Department of Internal Medicine, Korea University College of Medicine, Seoul, Korea.
Department of Internal Medicine, Eulji University School of Medicine, Seoul, Korea.
Abstract

BACKGROUND: Several reports have recently suggested a positive correlation between components of metabolic syndrome (MS) or insulin resistance syndrome (IRS) and markers of the acute-phase response, including C-reactive protein (CRP). These results imply that MS and type 2 diabetes are the results of ongoing inflammatory process. Whether estrogen plays a beneficial role in preventing atherosclerosis has been a matter of controversy. The objective of this study was to evaluate the relationship between the serum levels of estradiol (E2) and the components of the MS and CRP in nondiabetic subjects of Ansan Health Study (AHS).
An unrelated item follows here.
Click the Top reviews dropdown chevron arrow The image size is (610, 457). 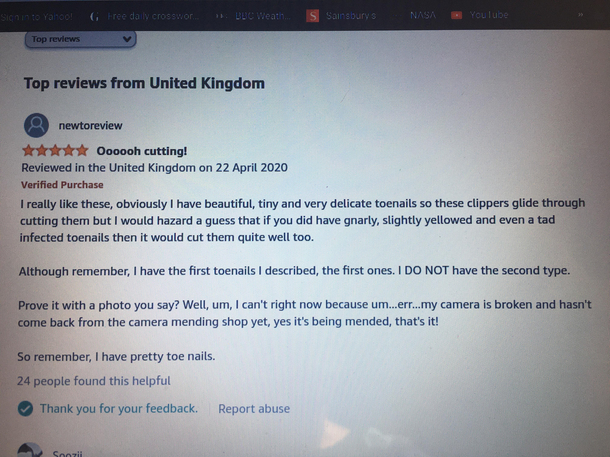pos(126,39)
METHODS: Eight-hundred and ninety-one healthy non-diabetic women aged over 18 years were enrolled. After measurements of the anthropometric and metabolic parameters, correlation and multiple linear regression analyses were performed with regard to the CRP level, as a dependent variable, and with regards to age, blood pressure (BP), body mass index (BMI), lipid profiles, fasting plasma glucose levels, HOMA-IR and fat content as independent variables. RESULTS: In the multiple linear regression analysis, the CRP concentration was found to be independently associated with the E2 level, total fat content, leukocyte counts, and total cholesterol level in all subjects and the serum E2 levels was correlated with age, HOMA-IR, total cholesterol and the CRP level. When subjects were grouped according to their number of MS or IRS components, the CRP levels were found to show statistically significant differences between the MS and IRS groups. CONCLUSION: As a marker of chronic inflammation, the serum CRP level was independently associated with the components of MS and IRS. Also, the serum CRP and E2 levels were positively correlated. These results suggest that estrogen and CRP might play some independent roles in chronic inflammation which is a part of MS and IRS.